Tuesday, August 30, 2016

Number Nine

Albert Pujols and four of his teammates homered in a 9-2 Angels rout of the Reds Monday night. For Pujols, it was his 586th home run, tying him with Frank Robinson for ninth on the all-time home run list. With five seasons left on his contract, he would need to average 35 home runs a season to catch Barry Bonds for the all-time lead. That’s probably not going to happen. He should easily get to 600, however, and I can see him passing Wille Mays at some point.

If Pujols stays moderately healthy he should end his career with over 3000 hits, 2000 RBI, top ten in doubles. It is possible he ends his career the only player with 700 home runs and 700 doubles. Although he is a slugger who gets on base at a high rate, he may not reach 2000 runs, something the top five home run hitters did accomplish.

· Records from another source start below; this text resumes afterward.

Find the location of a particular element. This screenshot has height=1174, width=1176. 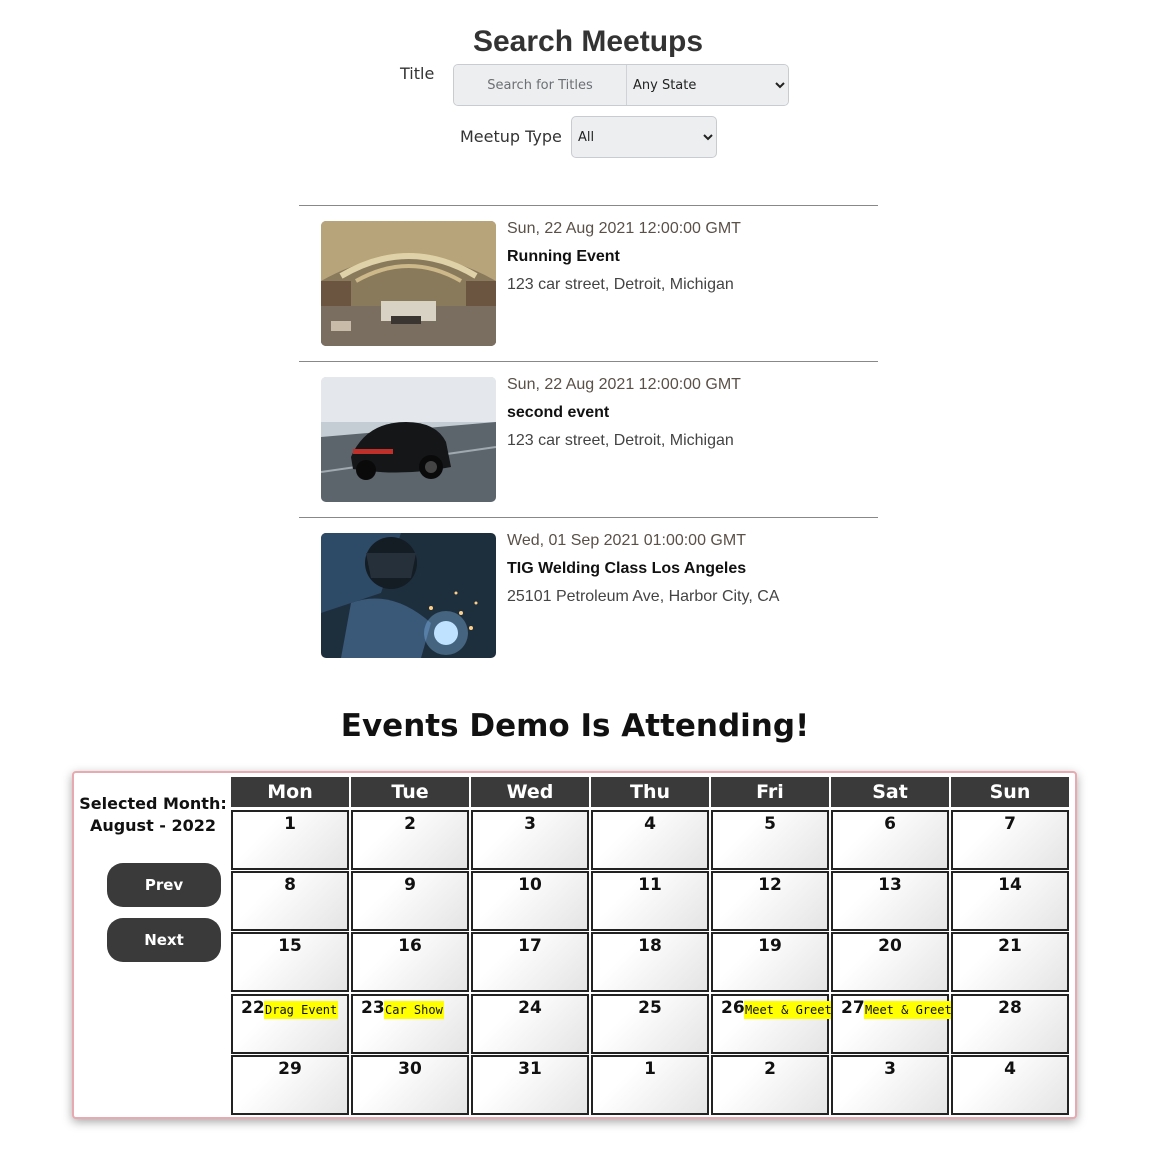

abandoned-theater-image is located at coordinates (408, 284).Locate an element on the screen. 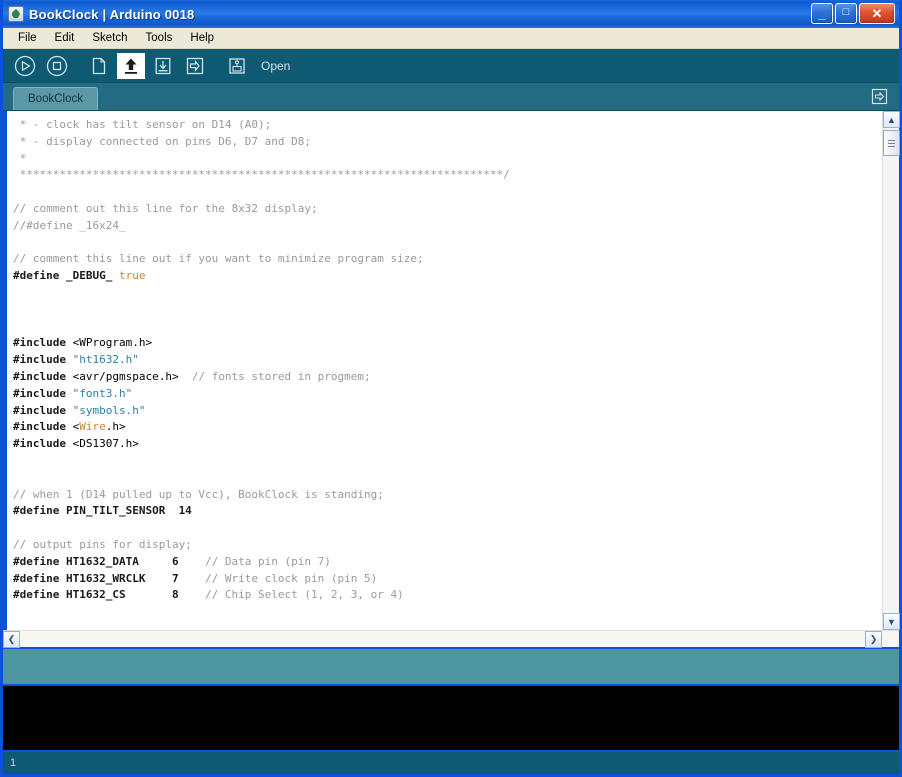 The height and width of the screenshot is (777, 902). vertical-scroll-thumb is located at coordinates (892, 143).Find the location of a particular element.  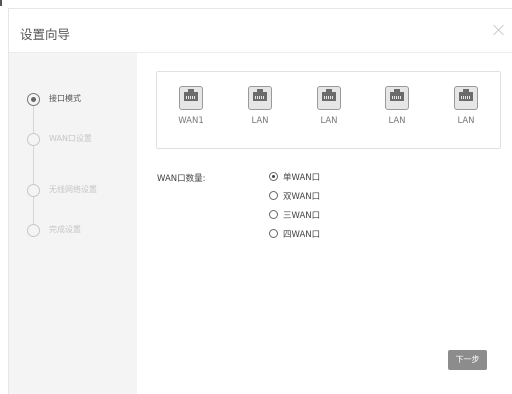

radio-checked-icon is located at coordinates (274, 176).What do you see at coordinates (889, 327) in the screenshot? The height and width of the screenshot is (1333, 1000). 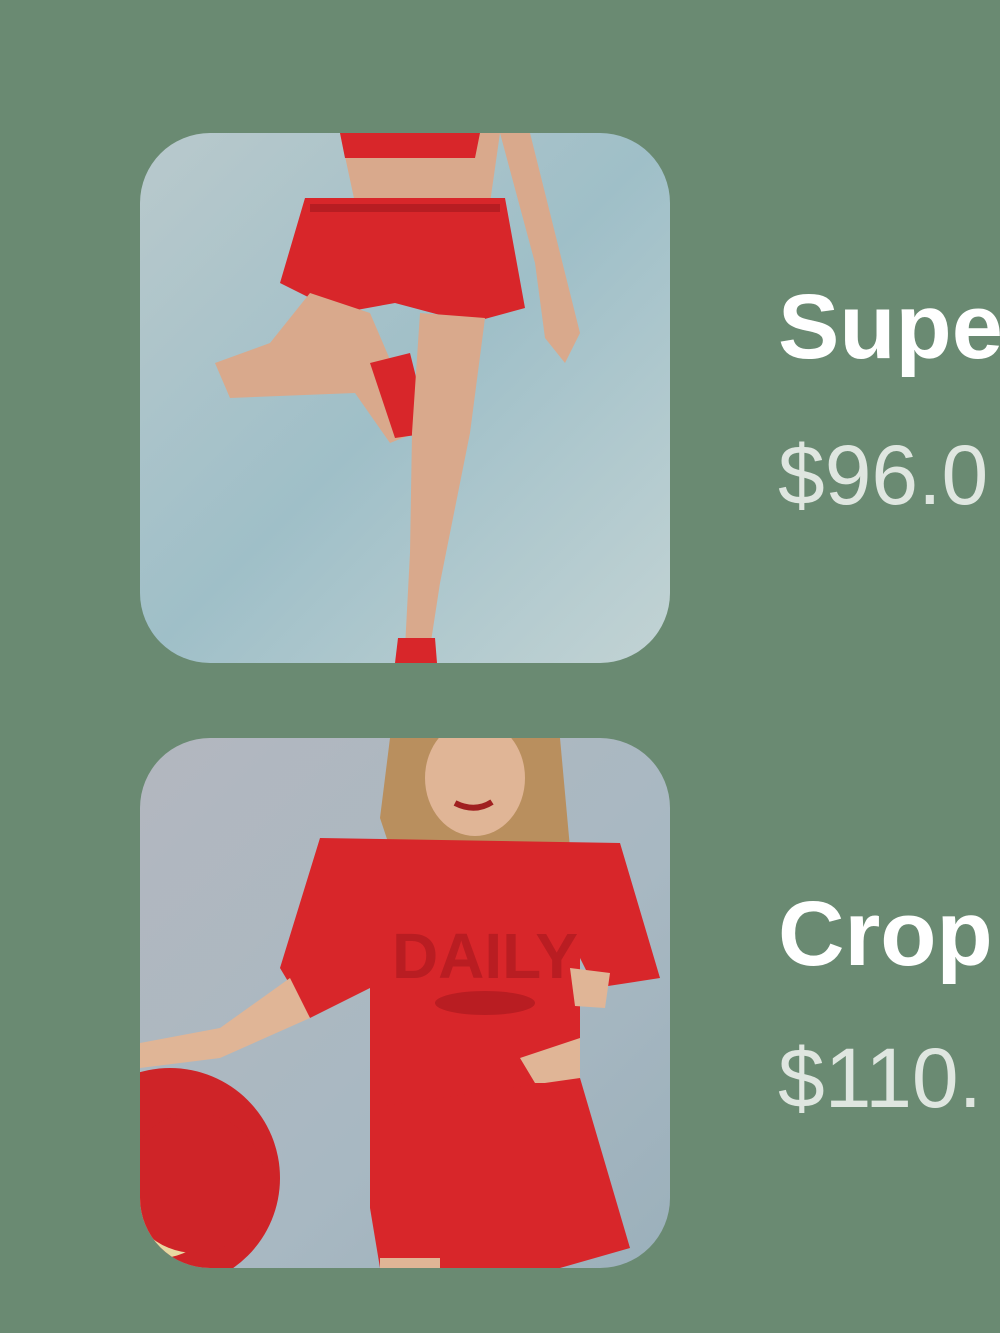 I see `product-name: Supe` at bounding box center [889, 327].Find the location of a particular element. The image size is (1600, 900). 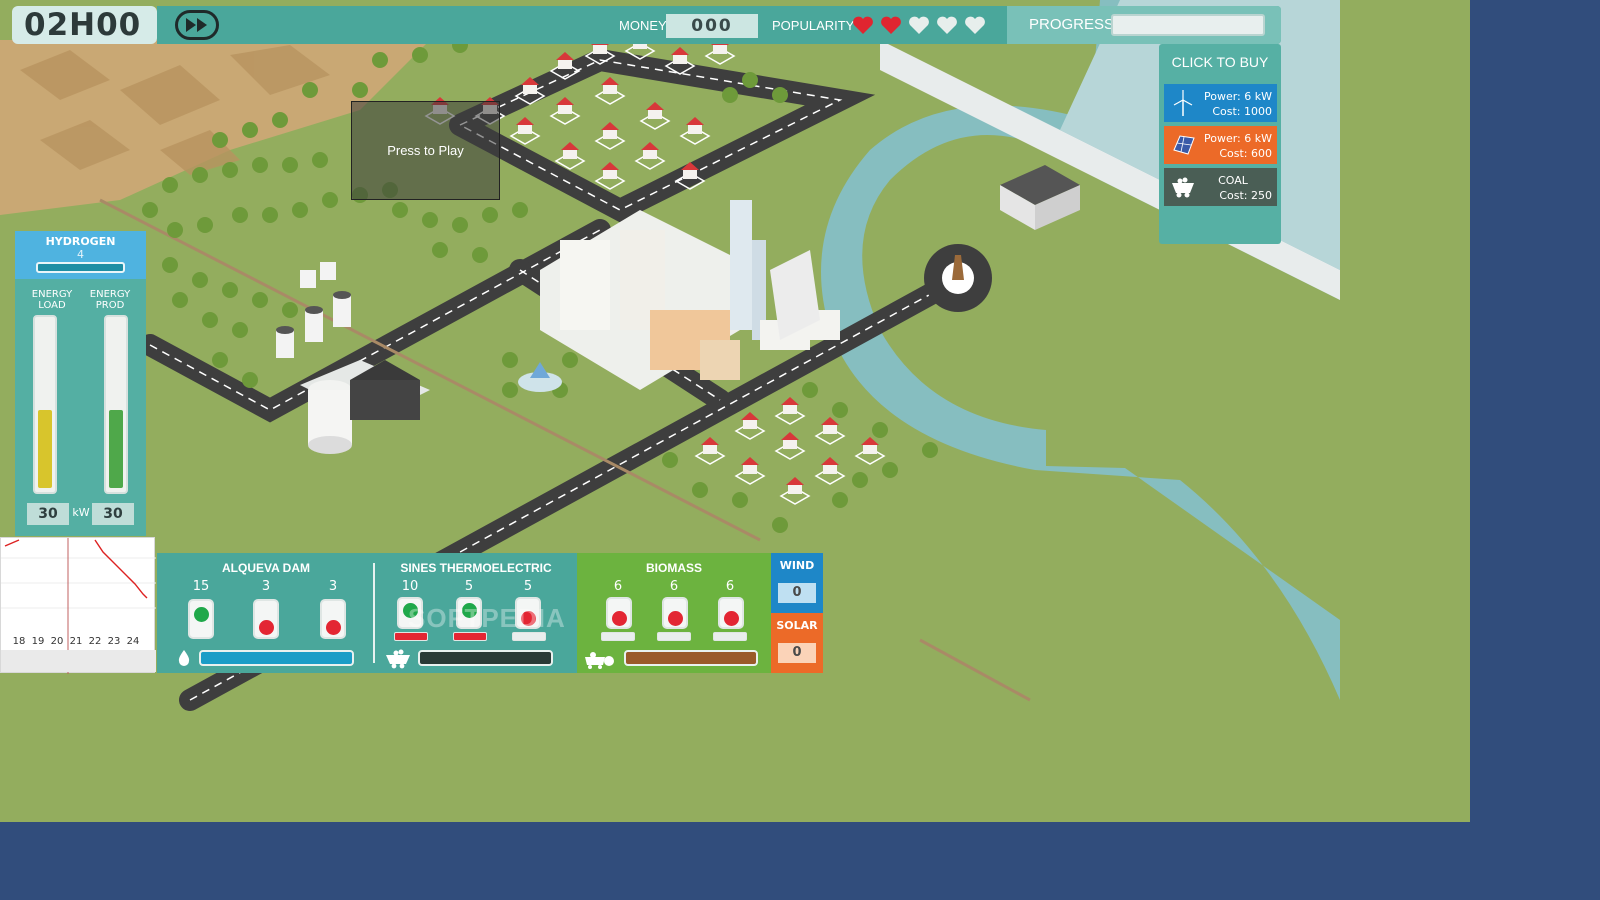

press-to-play-button: Press to Play is located at coordinates (426, 150).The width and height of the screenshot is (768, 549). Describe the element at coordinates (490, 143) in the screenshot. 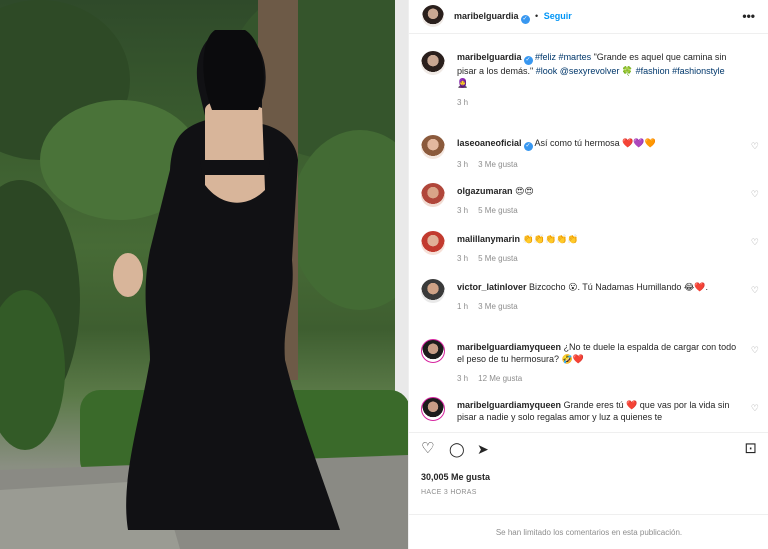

A low strikeout rate helped Pujols maintain a .300 career batting average. He only strikes out 70 times per 162 games played. He never struck out 100 times in a season, and the only year he came close was his rookie year of 2001, when he K’d 93 times. That why he was able to hit .337 over a seven year prime.

We’ll see home high Pujols can climb the charts over the next five seasons. He already cemented his Hall of Fame induction, now we’ll see where he ranks with the greatest of all time.